For your convenience, the system automatically converts US dollars to bitcoins, since your balance is in the latter, and deducts this amount from your daily revenues. Although this BTC amount is always different due to the fluctuations in the Bitcoin rate, its USD equivalent always stays the same. You can check this for yourself using a currency calculator.

The Bitcoin transaction fee is an entirely different story. This value is not fixed and changes all the time depending on the overall situation around Bitcoin and its rate. If you look at the dynamics, you’ll see a peak in December 2017, when the average transaction fee reached US $50.

What does it mean for you? Before withdrawing or making a transaction, take a look at the current fees and think once again: Do you really want to withdraw $50 while paying $10 to do it? It is this fluctuating fee and our desire to have a process that makes sense for our users that forces us to impose restrictions on BTC withdrawals on HashFlare from time to time. None of these limits should be considered permanent. Our goal is to make it possible to withdraw any balance. Plus there is the highly anticipated Bitcoin Lightning protocol, that should solve most of the transaction time&cost issues.

Rates

Just like any other currency, Bitcoin has an exchange rate in relation to, e.g., US dollar, euro, yen, or any other fiat currency, for that matter. The higher the rate, the more profitable is your mining.

Why?

Because mining gets you bitcoins, and you can exchange them at any time for fiat money — say, US dollars. Naturally, exchanging them at a rate of 1:20,000 is more profitable than doing so at 1:8,000. But the fact that the rate is going down right now does not mean that your mining becomes unprofitable. It continues to work with an eye to growing rates.

See for yourself. We see major recessions in the Bitcoin rate every year. Crypto enthusiasts and major players alike saw risks and reasons to be worried about both in 2015, when the exchange rate dropped down four times, and in 2016 when the per-block reward was split. But after a temporary period of instability, the Bitcoin rate always goes back up.

Here are the biggest drops of the BTC rate so far:

94% in June–November 2011, from $32 to $2

36% in June 2012, from $7 to $4

79% in April 2013, from $266 to $54

87% in November 2013–January 2015, from $1166 to $170

40% in September 2017, from $5000 to $2972

60% in January 2018, from $19,000 to $7,600

The best thing you can do in such a situation is just continue mining. Do not succumb to the panic and sell the bitcoins right away — just wait for a suitable opportunity and a new round of growth.
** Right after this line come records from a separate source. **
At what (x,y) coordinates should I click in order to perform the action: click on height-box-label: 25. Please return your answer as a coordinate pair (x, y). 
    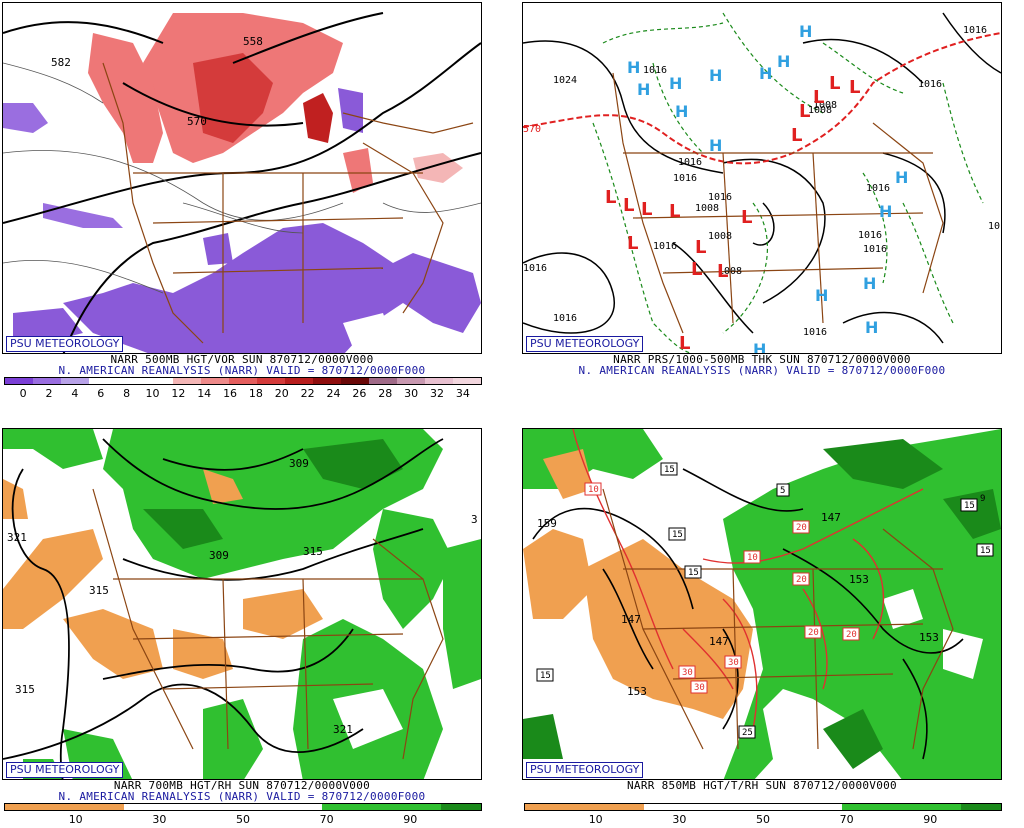
    Looking at the image, I should click on (748, 733).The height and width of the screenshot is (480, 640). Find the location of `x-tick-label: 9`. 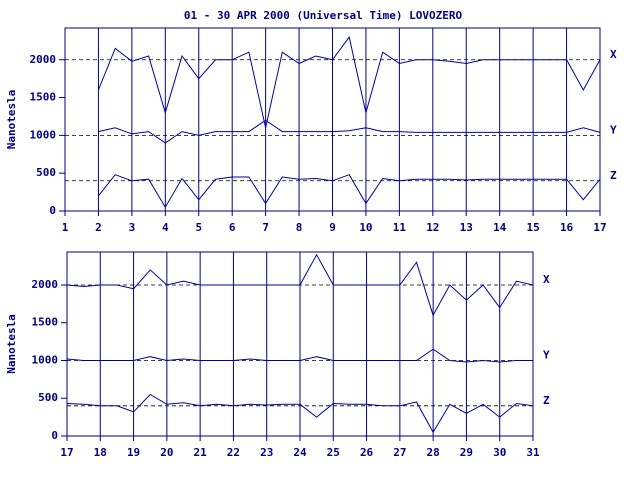

x-tick-label: 9 is located at coordinates (332, 228).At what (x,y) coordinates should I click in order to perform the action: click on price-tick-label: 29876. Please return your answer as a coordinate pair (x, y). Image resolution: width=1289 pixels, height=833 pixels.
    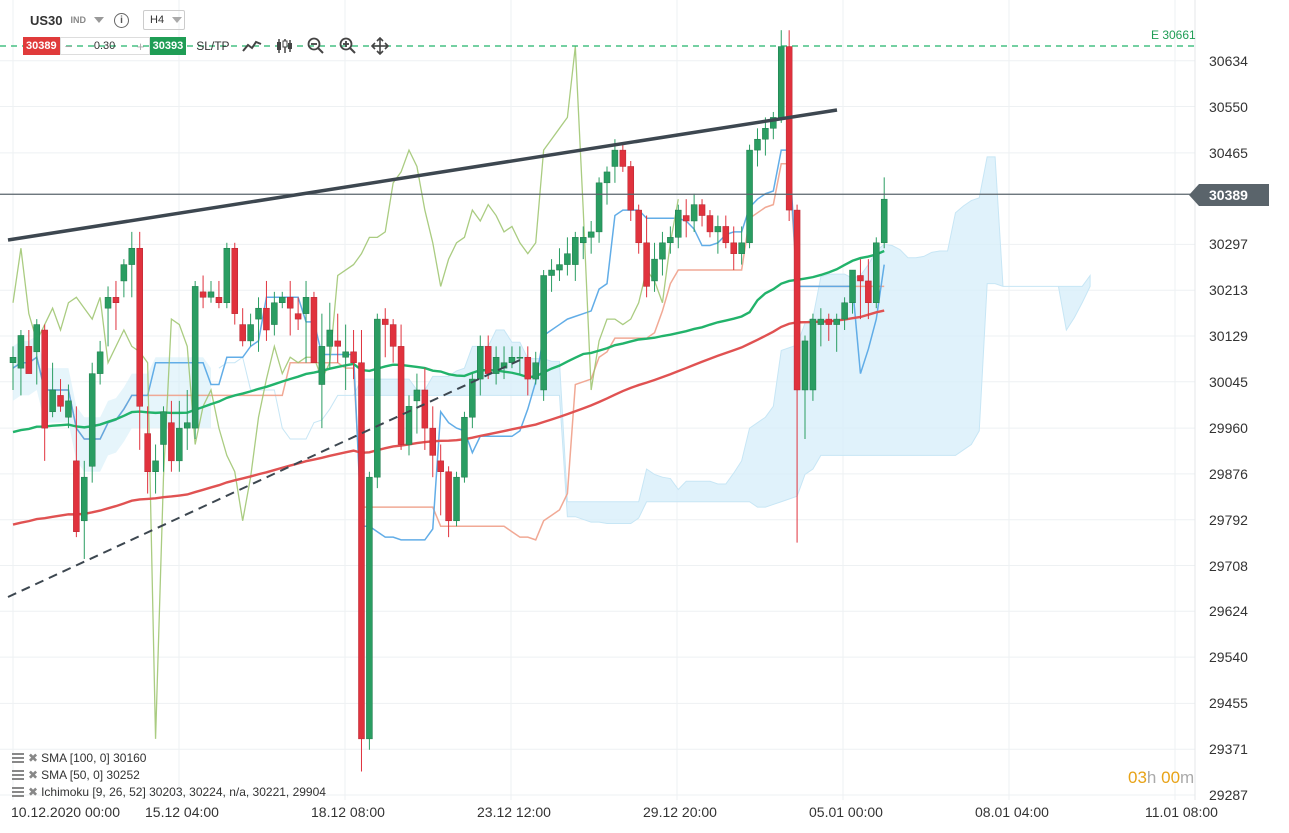
    Looking at the image, I should click on (1228, 474).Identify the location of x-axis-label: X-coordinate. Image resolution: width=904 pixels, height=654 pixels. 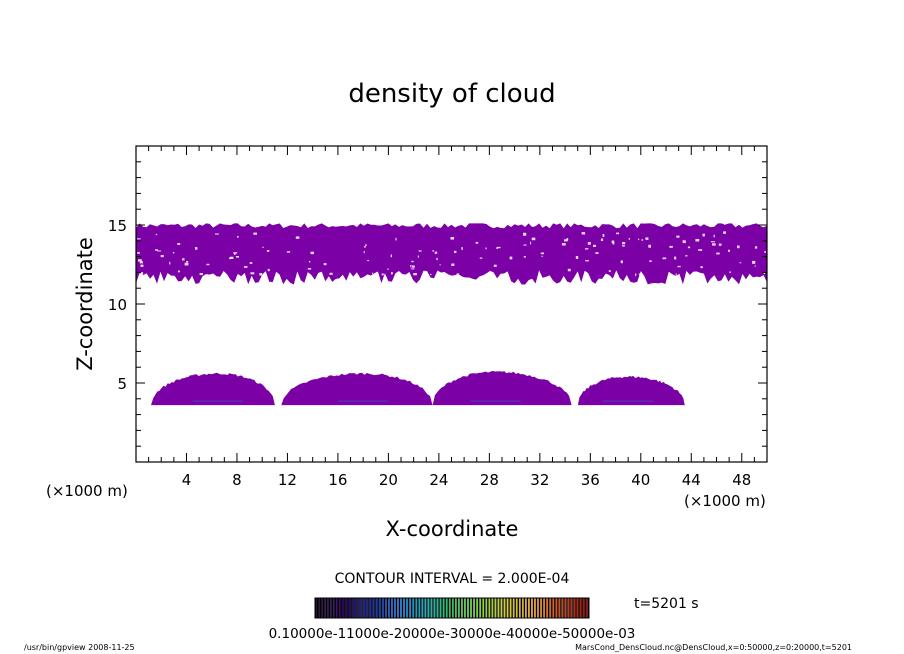
(452, 529).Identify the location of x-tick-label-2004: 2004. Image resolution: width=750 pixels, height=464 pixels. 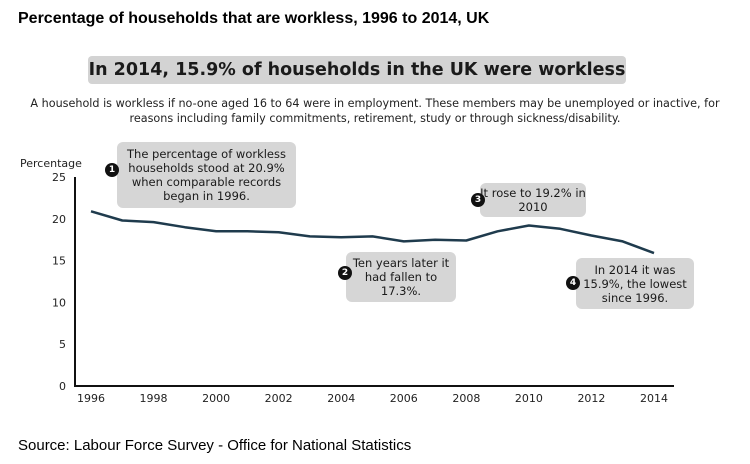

What are the main exchange rate form factors? The short and nasty answer is the supply and demand — as is the case with most consumer goods. The price of any cryptocurrency is essentially a balance between the price tag the sellers put and the amount the buyers are willing to pay. In many respects, all of them rely on the overall situation in the world of cryptoeconomics and economics in general.

Therefore, the profitability of mining depends on a combination of multiple factors, most of which are hardly predictable. Nonetheless, keeping track of all cryptomarket changes will make price reversals and revenue changes less bizarre.

Just a reminder: you can calculate your mining profitability and double-check the transparency and honesty of our profit forecasts anytime using a special open-access calculator.

NB! When using the calculator, please keep in mind the service maintenance fee.